哭天抢地的中年妇女又要用头撞地,幸好孙磊紧紧抱住。
如此一来,倒弄得孙晓霞犹豫不决,叫来易翔就算洗脱了江辰的冤屈,中年妇女已经先入为主,也会给围观群众留下仗着易家撑腰胡作非为的印象。
“无理取闹,小爷懒得搭理你,还是等看过药渣和你丈夫的状况再说。

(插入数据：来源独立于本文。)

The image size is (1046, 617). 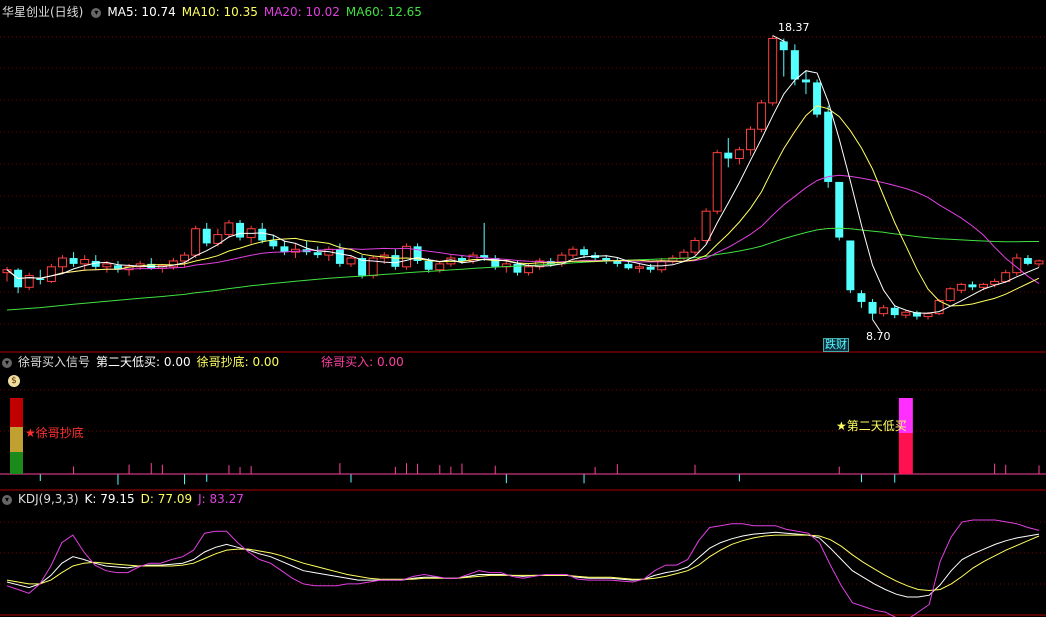 What do you see at coordinates (54, 433) in the screenshot?
I see `signal-bottom-label: ★徐哥抄底` at bounding box center [54, 433].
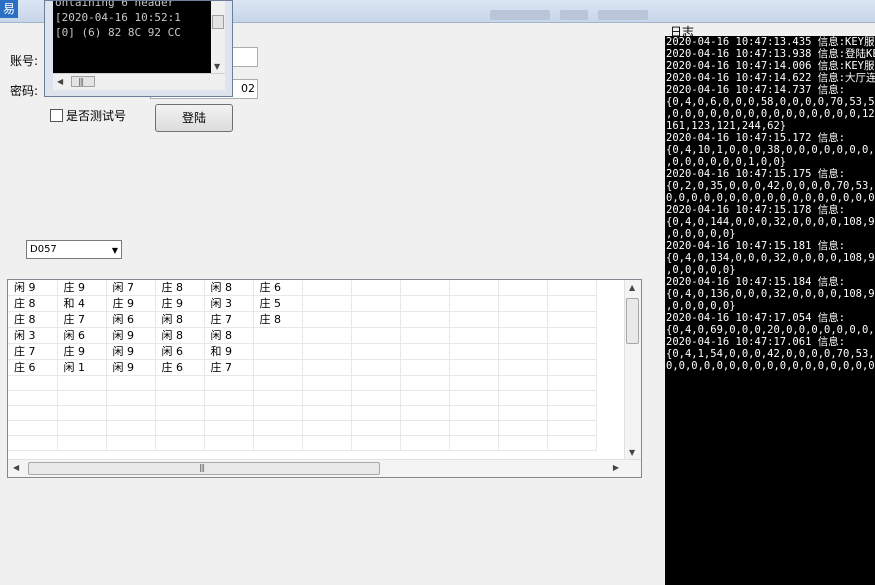 This screenshot has width=875, height=585. I want to click on grid-cell: 闲 1, so click(82, 368).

”
拿不出证据,费再多口舌也是白搭,江辰干脆保持沉默。
“江先生,其实我也不相信以你的身份地位会做出这等事来,不过事实摆在眼前,你不想狡辩能理解,我已经安排人手去小姑家拿药渣和带姑父过来,要是你真是清白,我保证带着小姑离开并向你道歉。”
风水有轮回,苍天饶过谁。
冷笑着看向江辰,孙磊总算等到了报复的机会。